▶ TO DO
Pull out every line of the data below that contains the string "Task", and copy each one in full.

[Data records]
## begin
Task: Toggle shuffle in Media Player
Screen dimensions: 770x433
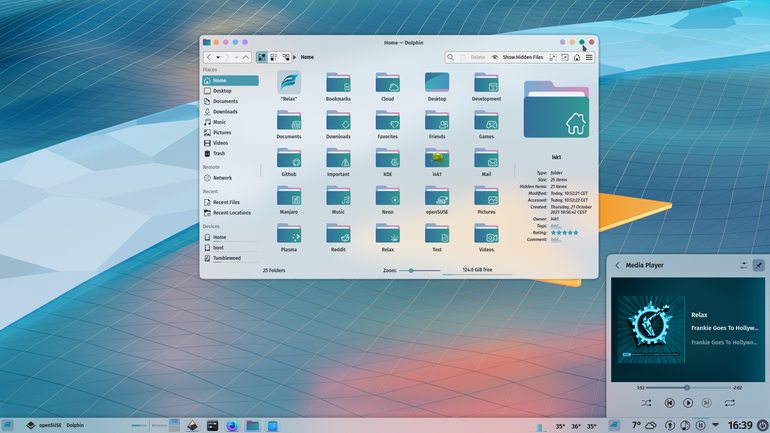Action: click(646, 403)
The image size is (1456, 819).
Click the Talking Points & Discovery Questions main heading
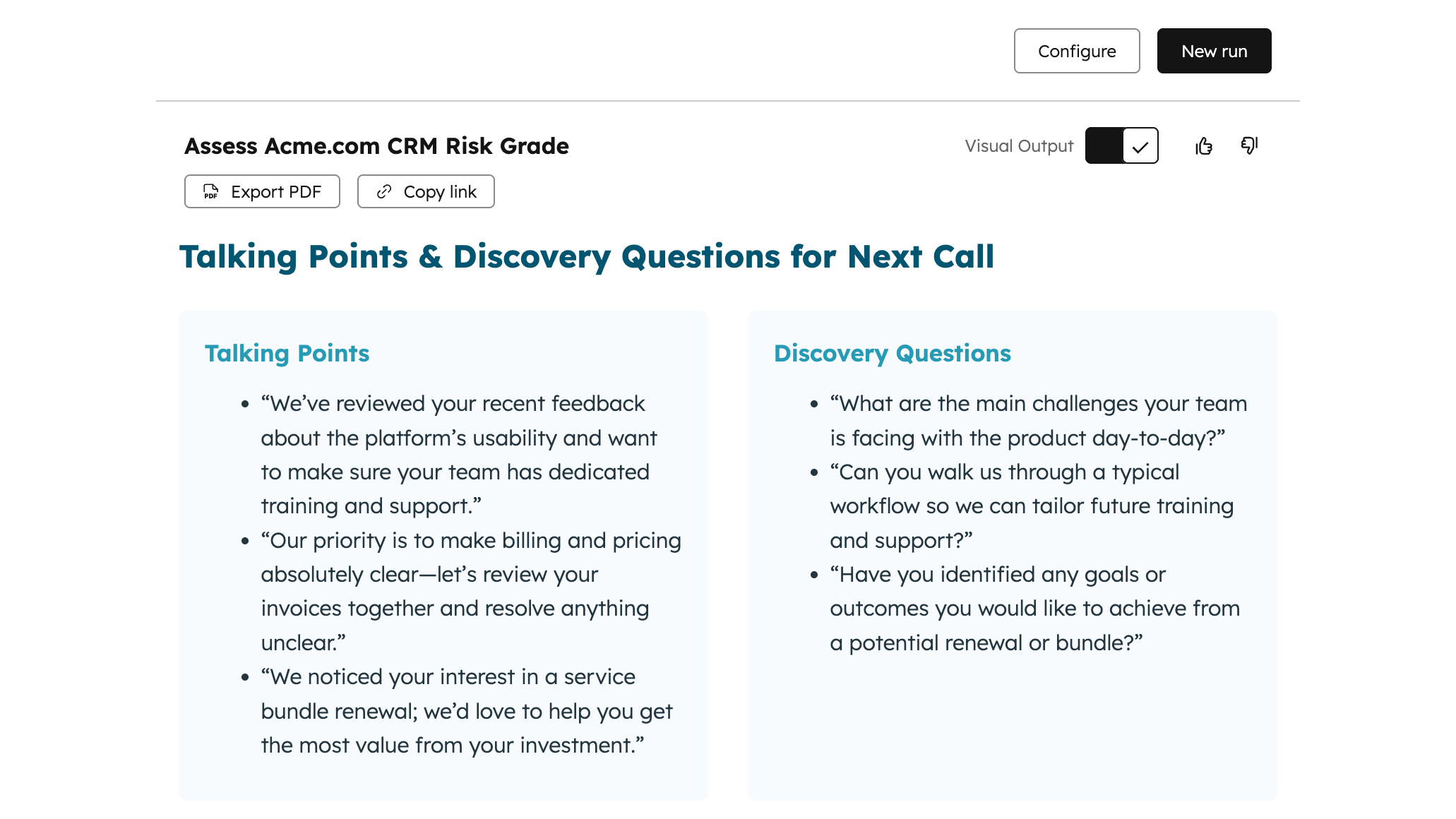click(x=586, y=256)
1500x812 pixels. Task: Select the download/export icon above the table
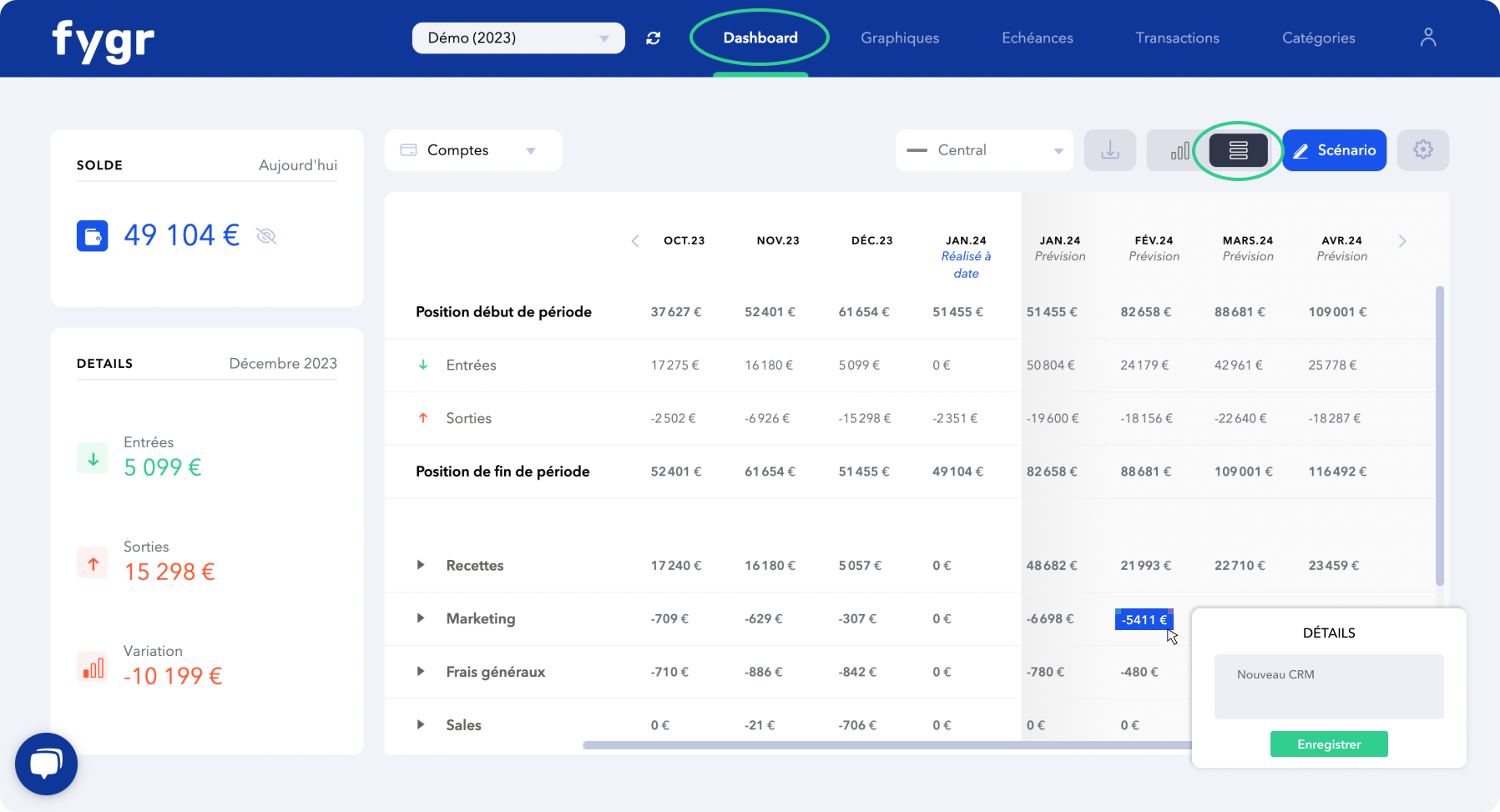pos(1109,150)
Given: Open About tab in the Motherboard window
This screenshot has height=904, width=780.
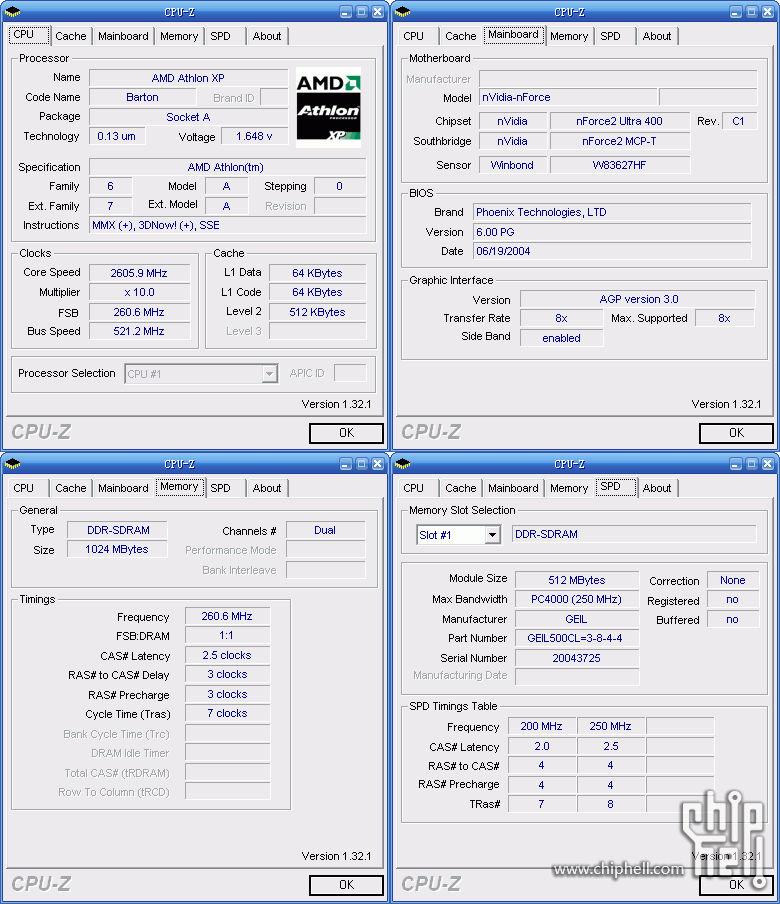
## end
▶ SOLVED EXERCISE
Task: Toggle shuffle in Media Player
1500x812 pixels. Task: Select the download/export icon above the table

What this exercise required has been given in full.